EXTRAIT CITÉ
++++++
Overblog
Editer l'article Suivre ce blog Administration + Créer mon blog
02 Oct

" Elijah " de Noël Boudou (2017)

Publié par Benedict Mitchell  - Catégories :  #Alcôves

" Elijah " de Noël Boudou (2017)

Voilà une maison d'édition que je ne connaissais pas du tout, et un livre vers lequel je n'aurais pas été de moi-même je pense. Pourquoi ? Le titre (ce prénom me fait penser à un certain Mr Frodon) et puis la couverture ne m'attire pas (désolée, sincère un jour, sincère toujours). Mais voilà, quand t'as une certaine Chacha qui te hurle que ce livre est génial et tout et tout... bah tu cèdes.

Et au final tu ne regrette pas d'avoir eu un moment de faiblesse...

 

 

4ème de couverture :

 

" Elijah. C'est le prénom de mon petit frère.

Celui que je lui ai choisi quand on me l'a mis dans les bras.

Il est né alors que la violence était devenue une routine à la maison. Mon ivrogne de père terrorisait tout le monde et nous frappait tous les jours, ma mère et moi, sans que personne ne l'en empêche.

Jusqu'à ce fameux soir... Quand j'ai eu dix-huit ans.

J'ai attendu qu'il soit ivre à nouveau et je l'ai égorgé de sang-froid dans la cave. Hélas, ma mère venait de mourir sous ses coups en me laissant un petit frère pas comme les autres : ELIJAH.

Aujourd'hui, il a dix ans et il est handicapé.

Je m'occupe de lui depuis sa naissance. Je sais mieux que quiconque ce dont il a besoin. Il est mon unique raison de vivre. Ensemble, on est plus forts que tout, et rien ne peut nous séparer.

Mais un jour ils sont venus chez moi pour le kidnapper.

Qui sont ces hommes ? Pourquoi cet enlèvement ?

C'est à ce moment-là que j'ai perdu toute raison.

Je suis devenu un monstre. Comme eux.

Et la traque pour sauver ELIJAH, qui ne survivra pas longtemps sans moi, a commencé. "

 

Le mot de l'éditrice :

Pour son premier roman, l'auteur nous offre une histoire très noire. Sa plume souvent tranchante nous plonge dans le quotidien difficile de Gabriel et sa descente aux enfers.

Mais derrière cette noirceur, il y a l'histoire d'un jeune homme écorché par la vie, et celle de son frère. Leur relation donne beaucoup d'humanité à ce roman pourtant très dur.

Flamant Noir conseille ce livre à tous ceux qui aiment être bousculés par leur lecture...

-> Putain de karma...

 

Naître sous un mauvais karma ça arrive malheureusement. Et plus souvent qu'on ne le croit. Et souvent ça touche des gens bien.
++++++
DONNÉES ENREGISTRÉES
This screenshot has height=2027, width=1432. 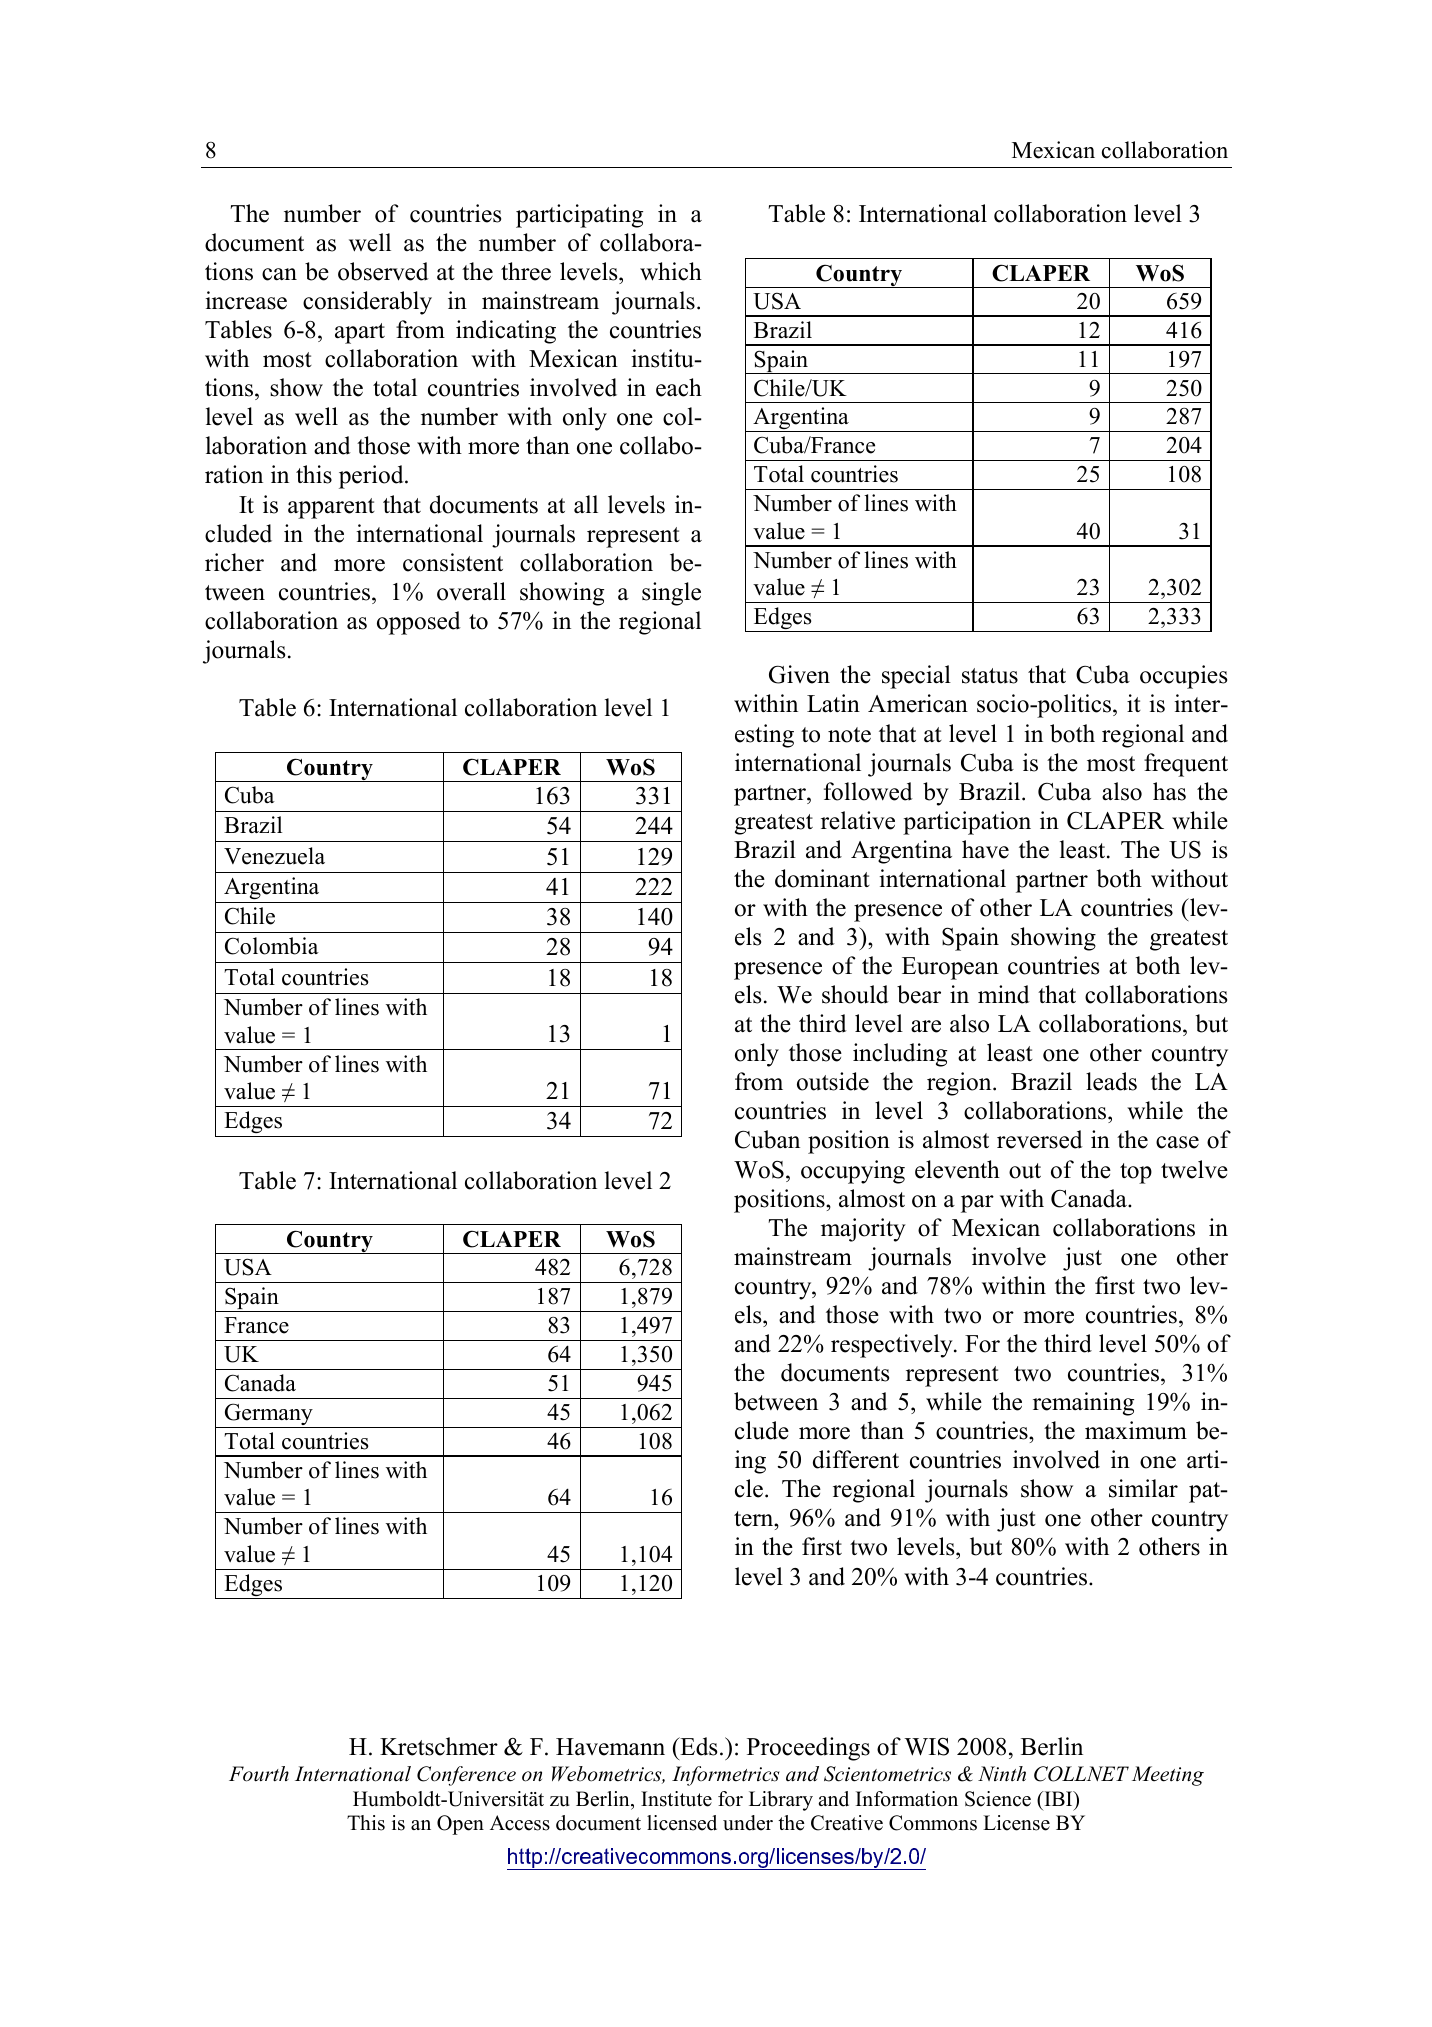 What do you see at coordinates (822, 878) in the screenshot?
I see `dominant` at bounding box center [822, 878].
++++++
ÉNONCÉ 1
Selon la critique du roman « Elijah », pour quelles raisons ce livre n'aurait-il pas été choisi spontanément ? Répondez en une à trois phrases.
ÉNONCÉ 2
Dans la critique du roman « Elijah », remplacez « cave » par « grange » dans le passage qui commence à « Il est né alors » et se termine après « pour le kidnapper. ».

RÉPONSE 1
Le titre n'attirait pas, car ce prénom fait penser à un certain Mr Frodon. La couverture ne plaisait pas non plus.

RÉPONSE 2
Il est né alors que la violence était devenue une routine à la maison. Mon ivrogne de père terrorisait tout le monde et nous frappait tous les jours, ma mère et moi, sans que personne ne l'en empêche.

Jusqu'à ce fameux soir... Quand j'ai eu dix-huit ans.

J'ai attendu qu'il soit ivre à nouveau et je l'ai égorgé de sang-froid dans la grange. Hélas, ma mère venait de mourir sous ses coups en me laissant un petit frère pas comme les autres : ELIJAH.

Aujourd'hui, il a dix ans et il est handicapé.

Je m'occupe de lui depuis sa naissance. Je sais mieux que quiconque ce dont il a besoin. Il est mon unique raison de vivre. Ensemble, on est plus forts que tout, et rien ne peut nous séparer.

Mais un jour ils sont venus chez moi pour le kidnapper.